#### WHAT NEEDS TO BE DONE:
Please return the lines below verbatim, beginning at the one that has "ORGANZA DSI sapphire (1056, 1407)" and stopping after the one that has "Mobile Site (35, 1063)", and add no other lines.

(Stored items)

=======

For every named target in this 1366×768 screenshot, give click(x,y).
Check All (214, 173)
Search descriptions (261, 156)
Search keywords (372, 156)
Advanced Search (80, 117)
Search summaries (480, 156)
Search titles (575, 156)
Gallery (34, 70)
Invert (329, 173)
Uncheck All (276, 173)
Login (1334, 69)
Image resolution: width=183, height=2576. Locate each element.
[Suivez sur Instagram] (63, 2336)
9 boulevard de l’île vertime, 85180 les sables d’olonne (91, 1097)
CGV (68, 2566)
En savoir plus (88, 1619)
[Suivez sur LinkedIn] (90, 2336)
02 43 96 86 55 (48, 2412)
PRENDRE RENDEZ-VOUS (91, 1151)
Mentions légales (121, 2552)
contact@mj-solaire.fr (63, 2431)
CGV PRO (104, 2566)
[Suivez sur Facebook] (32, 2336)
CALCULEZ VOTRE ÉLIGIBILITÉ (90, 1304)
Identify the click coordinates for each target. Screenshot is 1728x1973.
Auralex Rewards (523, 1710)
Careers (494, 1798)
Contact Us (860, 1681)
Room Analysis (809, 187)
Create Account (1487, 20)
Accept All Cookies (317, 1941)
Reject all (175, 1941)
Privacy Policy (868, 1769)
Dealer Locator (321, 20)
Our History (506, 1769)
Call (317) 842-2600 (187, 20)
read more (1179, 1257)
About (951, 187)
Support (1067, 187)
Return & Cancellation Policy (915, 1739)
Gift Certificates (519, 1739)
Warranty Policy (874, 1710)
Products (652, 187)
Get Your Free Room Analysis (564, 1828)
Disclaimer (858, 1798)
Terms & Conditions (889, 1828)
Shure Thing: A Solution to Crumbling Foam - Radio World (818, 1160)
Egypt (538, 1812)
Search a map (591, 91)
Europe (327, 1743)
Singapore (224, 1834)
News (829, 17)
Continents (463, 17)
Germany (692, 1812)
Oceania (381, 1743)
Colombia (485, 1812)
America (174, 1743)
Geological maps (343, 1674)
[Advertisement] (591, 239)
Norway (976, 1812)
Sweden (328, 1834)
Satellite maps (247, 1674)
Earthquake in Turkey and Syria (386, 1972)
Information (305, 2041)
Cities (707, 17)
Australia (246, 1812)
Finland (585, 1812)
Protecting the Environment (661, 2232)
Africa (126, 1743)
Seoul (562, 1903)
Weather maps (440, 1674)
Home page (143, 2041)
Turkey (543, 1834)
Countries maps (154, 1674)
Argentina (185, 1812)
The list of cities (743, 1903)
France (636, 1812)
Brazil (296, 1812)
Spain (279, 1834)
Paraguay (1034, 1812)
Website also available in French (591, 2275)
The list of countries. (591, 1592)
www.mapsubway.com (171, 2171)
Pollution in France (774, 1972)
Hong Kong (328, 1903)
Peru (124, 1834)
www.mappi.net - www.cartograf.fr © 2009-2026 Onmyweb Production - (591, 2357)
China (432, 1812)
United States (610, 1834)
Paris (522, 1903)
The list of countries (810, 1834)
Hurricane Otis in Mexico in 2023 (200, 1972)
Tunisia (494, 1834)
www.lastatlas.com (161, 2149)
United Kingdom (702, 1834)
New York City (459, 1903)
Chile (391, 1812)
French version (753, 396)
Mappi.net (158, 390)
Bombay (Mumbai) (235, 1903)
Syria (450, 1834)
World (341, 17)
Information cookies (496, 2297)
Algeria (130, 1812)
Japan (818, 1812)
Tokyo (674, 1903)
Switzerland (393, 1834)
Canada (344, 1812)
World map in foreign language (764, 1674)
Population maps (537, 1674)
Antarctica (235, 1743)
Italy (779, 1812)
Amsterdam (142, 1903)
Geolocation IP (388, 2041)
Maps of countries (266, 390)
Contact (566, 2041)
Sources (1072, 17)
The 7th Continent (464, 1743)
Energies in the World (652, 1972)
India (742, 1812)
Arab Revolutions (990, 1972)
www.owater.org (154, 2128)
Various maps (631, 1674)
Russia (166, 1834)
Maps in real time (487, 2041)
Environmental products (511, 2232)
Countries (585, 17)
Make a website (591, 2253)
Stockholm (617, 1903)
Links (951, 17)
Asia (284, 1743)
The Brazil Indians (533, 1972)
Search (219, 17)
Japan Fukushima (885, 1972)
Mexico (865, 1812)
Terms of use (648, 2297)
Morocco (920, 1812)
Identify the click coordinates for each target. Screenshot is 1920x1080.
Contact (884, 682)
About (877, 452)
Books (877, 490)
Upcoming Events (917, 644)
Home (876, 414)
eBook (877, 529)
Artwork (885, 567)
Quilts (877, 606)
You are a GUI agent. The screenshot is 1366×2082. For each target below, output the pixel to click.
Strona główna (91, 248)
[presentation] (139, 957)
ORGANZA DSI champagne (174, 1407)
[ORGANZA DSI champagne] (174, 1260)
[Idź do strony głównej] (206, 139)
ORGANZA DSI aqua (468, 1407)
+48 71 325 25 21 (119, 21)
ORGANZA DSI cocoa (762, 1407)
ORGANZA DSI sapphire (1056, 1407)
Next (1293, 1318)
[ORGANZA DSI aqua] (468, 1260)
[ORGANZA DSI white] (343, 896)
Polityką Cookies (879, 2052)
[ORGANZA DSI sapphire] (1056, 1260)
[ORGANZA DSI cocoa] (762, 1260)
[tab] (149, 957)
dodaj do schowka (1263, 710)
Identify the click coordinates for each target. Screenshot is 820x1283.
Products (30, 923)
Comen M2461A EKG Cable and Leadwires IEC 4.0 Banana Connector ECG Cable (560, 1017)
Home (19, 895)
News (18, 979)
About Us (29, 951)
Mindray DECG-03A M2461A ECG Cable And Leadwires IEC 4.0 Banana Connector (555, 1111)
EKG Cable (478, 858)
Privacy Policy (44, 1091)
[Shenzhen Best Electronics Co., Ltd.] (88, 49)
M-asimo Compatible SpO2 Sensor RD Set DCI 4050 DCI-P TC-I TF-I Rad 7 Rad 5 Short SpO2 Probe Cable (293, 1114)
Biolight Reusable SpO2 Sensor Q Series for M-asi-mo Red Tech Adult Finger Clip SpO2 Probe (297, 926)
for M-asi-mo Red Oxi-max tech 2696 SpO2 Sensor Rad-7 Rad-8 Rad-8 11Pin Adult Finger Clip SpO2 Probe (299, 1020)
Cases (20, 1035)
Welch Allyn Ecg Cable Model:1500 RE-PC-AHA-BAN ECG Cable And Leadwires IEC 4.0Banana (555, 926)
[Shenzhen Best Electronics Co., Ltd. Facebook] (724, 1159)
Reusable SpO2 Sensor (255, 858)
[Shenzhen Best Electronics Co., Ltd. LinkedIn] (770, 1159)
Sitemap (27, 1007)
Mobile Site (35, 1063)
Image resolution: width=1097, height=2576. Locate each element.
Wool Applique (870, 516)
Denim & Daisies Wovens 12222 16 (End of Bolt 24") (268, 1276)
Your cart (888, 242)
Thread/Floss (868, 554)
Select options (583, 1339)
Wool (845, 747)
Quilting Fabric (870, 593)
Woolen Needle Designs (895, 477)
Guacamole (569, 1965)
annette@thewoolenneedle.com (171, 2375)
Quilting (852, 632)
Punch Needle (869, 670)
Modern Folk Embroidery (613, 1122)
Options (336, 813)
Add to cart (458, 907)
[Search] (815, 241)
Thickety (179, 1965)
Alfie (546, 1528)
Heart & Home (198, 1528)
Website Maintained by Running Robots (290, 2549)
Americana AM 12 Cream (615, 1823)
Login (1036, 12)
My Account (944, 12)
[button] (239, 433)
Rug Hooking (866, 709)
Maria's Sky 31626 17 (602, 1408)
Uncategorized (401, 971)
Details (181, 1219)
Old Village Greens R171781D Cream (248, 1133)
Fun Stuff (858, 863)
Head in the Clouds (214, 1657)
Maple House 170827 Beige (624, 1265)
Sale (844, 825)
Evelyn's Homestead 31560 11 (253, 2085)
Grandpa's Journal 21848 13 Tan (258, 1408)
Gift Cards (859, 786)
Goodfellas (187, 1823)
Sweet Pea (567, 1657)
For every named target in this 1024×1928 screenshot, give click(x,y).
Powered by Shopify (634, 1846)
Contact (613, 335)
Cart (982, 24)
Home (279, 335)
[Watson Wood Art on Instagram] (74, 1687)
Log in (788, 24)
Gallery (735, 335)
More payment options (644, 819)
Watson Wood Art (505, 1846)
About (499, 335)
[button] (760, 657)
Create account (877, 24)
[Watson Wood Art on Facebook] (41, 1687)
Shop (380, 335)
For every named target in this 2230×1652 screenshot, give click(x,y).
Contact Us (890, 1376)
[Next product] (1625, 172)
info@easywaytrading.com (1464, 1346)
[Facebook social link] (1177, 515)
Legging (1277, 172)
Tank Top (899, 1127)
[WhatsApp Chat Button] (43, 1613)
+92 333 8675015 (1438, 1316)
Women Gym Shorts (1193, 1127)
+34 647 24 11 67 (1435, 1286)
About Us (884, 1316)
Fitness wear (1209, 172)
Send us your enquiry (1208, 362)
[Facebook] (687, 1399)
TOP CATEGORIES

=======

#### REPLY:
ORGANZA DSI sapphire (1056, 1407)
Next (1293, 1318)
[ORGANZA DSI aqua] (468, 1260)
[ORGANZA DSI white] (343, 896)
Polityką Cookies (879, 2052)
[ORGANZA DSI sapphire] (1056, 1260)
[ORGANZA DSI cocoa] (762, 1260)
[tab] (149, 957)
dodaj do schowka (1263, 710)
Identify the click coordinates for each target. Screenshot is 820x1283.
Products (30, 923)
Comen M2461A EKG Cable and Leadwires IEC 4.0 Banana Connector ECG Cable (560, 1017)
Home (19, 895)
News (18, 979)
About Us (29, 951)
Mindray DECG-03A M2461A ECG Cable And Leadwires IEC 4.0 Banana Connector (555, 1111)
EKG Cable (478, 858)
Privacy Policy (44, 1091)
[Shenzhen Best Electronics Co., Ltd.] (88, 49)
M-asimo Compatible SpO2 Sensor RD Set DCI 4050 DCI-P TC-I TF-I Rad 7 Rad 5 Short SpO2 Probe Cable (293, 1114)
Biolight Reusable SpO2 Sensor Q Series for M-asi-mo Red Tech Adult Finger Clip SpO2 Probe (297, 926)
for M-asi-mo Red Oxi-max tech 2696 SpO2 Sensor Rad-7 Rad-8 Rad-8 11Pin Adult Finger Clip SpO2 Probe (299, 1020)
Cases (20, 1035)
Welch Allyn Ecg Cable Model:1500 RE-PC-AHA-BAN ECG Cable And Leadwires IEC 4.0Banana (555, 926)
[Shenzhen Best Electronics Co., Ltd. Facebook] (724, 1159)
Reusable SpO2 Sensor (255, 858)
[Shenzhen Best Electronics Co., Ltd. LinkedIn] (770, 1159)
Sitemap (27, 1007)
Mobile Site (35, 1063)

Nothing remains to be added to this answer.